If a smoke alarm goes off in your home but no-one's there to hear it, did the alarm actually help prevent a fire? This may sound like a philosophical brain teaser but it's not. It's a simple question that every home owner should ask themselves.
The appeal of the smart home is that it can take care of its occupants and of itself, perceiving the needs of both and taking appropriate automated action.
Smart homes use cameras to "see" and sensors to "feel". Smart operating systems allow the home to "think" and make decisions. But being truly smart requires being able to listen - not just to voice commands, but also to other meaningful sounds in the home.
A truly smart home would be able to recognise the sound of an alarm and alert the home owner via their mobile device if they happened to be out. A truly smart home should also be able to recognise the sound of a window breaking, and in addition to alerting the absent homeowner, play loud music and turn on the lights to scare off any intruders.
With our intuitive understanding of the sounds around us and the stories they tell, it's easy to imagine computers are just as capable. So it comes as a surprise to many people that to a computer, recognising generic sounds - say a dog bark, a window breaking or a baby crying - is actually a lot more of a technical challenge than recognising speech or music.
In fact, the technology for sound recognition is very different to that required either for speech or music recognition. When analysing speech, the computer - and by computer I really mean software on a processing chip - has a relatively simple job. There are after all only so many sounds (or "phonemes") that the human voice can generate, and language models dictate the likely order of phonemes.
Once those phonemes and the language model has been mapped, identifying phonemes and converting them to text so the computer can recognise it is relatively straight forward. Speech recognition has been commercially available for over twenty years and we're continually seeing improvements to its accuracy and speed - as the release of Amazon's Echo demonstrates.
Recognising individual pieces of music is - and apologies to Shazam here - even simpler. Essentially, the computer takes an audio clip of the music and pattern matches it to a database of all songs. It's just like finger print analysis - and because digital music doesn't change, it's very accurate indeed.

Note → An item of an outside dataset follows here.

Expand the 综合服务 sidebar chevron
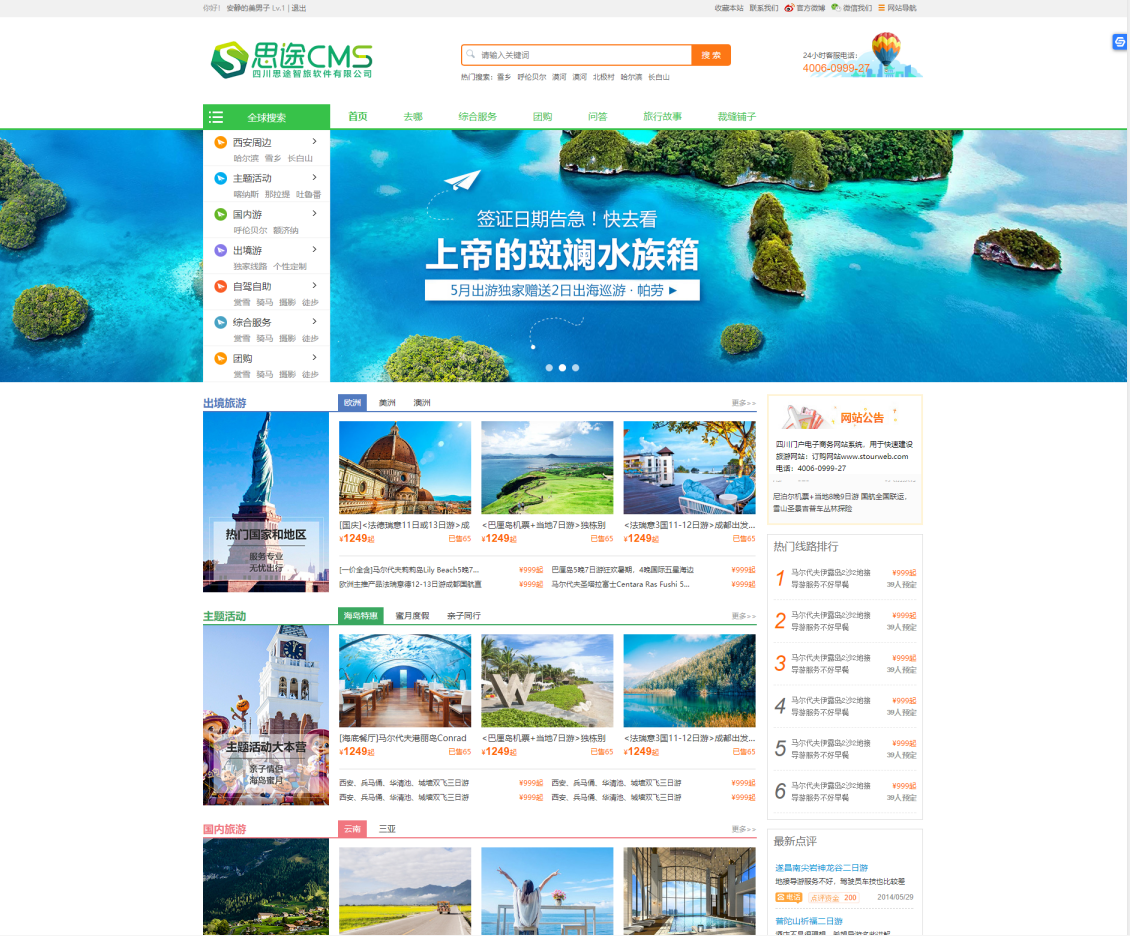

But generic sounds come in an almost infinite variety of combinations. Unlike Apple's Siri or Amazon's Echo, there's no option of having a handy keyword to let the computer know the generic sound is about to begin. After all, a burglar doesn't shout "glass break!" before taking a hammer to your patio doors.
In reality, the computer must listen to a continual soup of any number of potential sounds and be able not only to recognise what a particular sound is, but also what it is not. That requires creating a "world model" that defines what are normal sounds in the smart home and benchmarking any analysis against it.
Training the software to recognise sounds requires advanced machine learning - learning that has to be based on the analysis of actual sounds. And yes, that means gathering sounds through rigorous testing; breaking thousands of windows of every size and type, sounding thousands of alarms, recording thousands of actual babies crying and actual dogs barking.
All these sounds are each individually and exhaustively profiled, using over five hundred different features and counting. The field of sound recognition is so new that many of these features have as yet no technical name - they are completely new aspects in the nature of sound that are being discovered through research and development in the emerging field of sound recognition.
Device manufacturers are now starting to realise the value of intelligent sound recognition within the home, embedding it in common smart home devices like cameras, light bulbs, smoke and carbon monoxide alarms - even home sound systems. Current sounds that can be recognised in the home are limited in number but they are each highly significant, telling a story that if understood by the smart home can improve the way we live.
As yet, unlike in the fields of speech and music recognition, there's no global taxonomy of sounds in existence. Creating such a taxonomy - one that encompasses all generic sounds - will no doubt produce a paradigm shift in the way humans and machines interact, giving computers new understanding of the unstructured physical world, creating billions of dollars in opportunity and opening up new ways of smarter living.
At Audio Analytic, we're the first company to have the vision to create this taxonomy of significant sounds. We're continually working on researching, identifying and mapping new sounds that tell stories within the Smart Home, stories that computers must understand and act on if they are going to help us live smarter lives.